Sarah laughed. “Now that’s a trick,” she said. “How about mice?”

Her son, just four months old, looked at her with goobering love and tried to find her nipple with his mouth.

Gabriel laughed. “As I was saying, the magister who now styles himself Thorn, once known as Richard Plangere, led an army of the Wild against Lissen Carak. He enlisted all the usual allies: Western boglins, stone trolls, some Golden Bears of the mountain tribes and some disaffected irks from the Lakes; wyverns and wardens. All of the Wild that’s easy to seduce, he took for his own. He also managed to sway the Sossag of the Great House, those who live in the Squash Country north of the inland sea.”

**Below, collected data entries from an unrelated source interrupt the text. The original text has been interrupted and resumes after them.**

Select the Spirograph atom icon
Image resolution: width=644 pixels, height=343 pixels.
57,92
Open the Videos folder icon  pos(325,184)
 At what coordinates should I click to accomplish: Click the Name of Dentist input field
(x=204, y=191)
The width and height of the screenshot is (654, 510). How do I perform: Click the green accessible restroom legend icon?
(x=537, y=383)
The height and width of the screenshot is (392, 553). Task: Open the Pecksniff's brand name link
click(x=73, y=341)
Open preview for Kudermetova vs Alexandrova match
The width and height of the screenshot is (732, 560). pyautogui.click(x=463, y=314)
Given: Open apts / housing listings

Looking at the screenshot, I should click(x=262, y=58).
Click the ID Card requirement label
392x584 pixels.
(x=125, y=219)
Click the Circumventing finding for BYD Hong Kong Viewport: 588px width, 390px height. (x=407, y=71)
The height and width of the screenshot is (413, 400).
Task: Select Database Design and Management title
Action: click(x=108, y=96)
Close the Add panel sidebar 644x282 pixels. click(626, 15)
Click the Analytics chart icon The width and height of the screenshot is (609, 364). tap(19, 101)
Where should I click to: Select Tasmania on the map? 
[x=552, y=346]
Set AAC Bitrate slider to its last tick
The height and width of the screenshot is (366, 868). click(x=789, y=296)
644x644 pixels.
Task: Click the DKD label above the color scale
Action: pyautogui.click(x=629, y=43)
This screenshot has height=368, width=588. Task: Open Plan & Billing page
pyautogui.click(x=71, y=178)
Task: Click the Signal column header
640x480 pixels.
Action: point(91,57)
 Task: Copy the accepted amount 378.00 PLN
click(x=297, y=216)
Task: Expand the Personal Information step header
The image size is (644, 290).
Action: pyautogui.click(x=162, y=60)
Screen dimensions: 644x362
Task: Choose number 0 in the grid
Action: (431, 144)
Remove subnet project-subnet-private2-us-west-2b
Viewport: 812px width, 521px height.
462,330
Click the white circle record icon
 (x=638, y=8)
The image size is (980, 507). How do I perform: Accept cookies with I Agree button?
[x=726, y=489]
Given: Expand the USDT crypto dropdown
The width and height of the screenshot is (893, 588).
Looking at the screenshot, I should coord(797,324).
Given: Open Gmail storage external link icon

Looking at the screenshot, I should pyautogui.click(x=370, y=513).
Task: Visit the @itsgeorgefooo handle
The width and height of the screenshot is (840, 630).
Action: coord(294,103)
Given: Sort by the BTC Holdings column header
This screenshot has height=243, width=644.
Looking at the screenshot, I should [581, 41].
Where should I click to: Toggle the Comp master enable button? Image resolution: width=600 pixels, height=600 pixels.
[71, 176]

“And they killed Hector! God’s curse on them.” Sarah’s hate for Hector’s killer was as bright as her hair.

The Red Knight looked at the young woman and shook his head. “I can’t join you in the curse, sweeting. They have Thorn as a houseguest, now. They left him, you know. And-” He looked at the Drover. “The Sossag and the Huran would see us as the murdering savages who stole their land.”

“A thousand years ago!” Bad Tom spat.

Gabriel shrugged. At his back, Ser Alcaeus was playing a kithara from the ancient world and singing an ancient song in a strange, eerie voice. Because every word he sang was in the true Archaic, the air shimmered with ops and potentia.

Ser Michael slipped under the gate of the bar and found space to lean. Kaitlin, his wife, now so heavily pregnant that she waddled instead of walking, was already snug in one of the inn’s better beds. Behind him, Sauce-Ser Alison-glared at a Hillman until he pushed more strongly against his mates and made room for her slight form to ease by him.

He made a natural, but ill-judged, decision to run his hand over her body as she passed, and found himself wheezing on the hard oak boards. Her paramour, Count Zac, stepped on the fallen Hillman and vaulted over the bar.

The Hillman rose, his face a study in rage, to find Bad Tom’s snout within a hand’s breadth of his own. He flinched.

Tom handed the man-one of his own-a full flagon of ale. “Go drink it off,” he said.

The Keeper glared at the incursion of Albans now encroaching on the smooth delivery of ale. “Didn’t I rent you a private room?” he asked the captain.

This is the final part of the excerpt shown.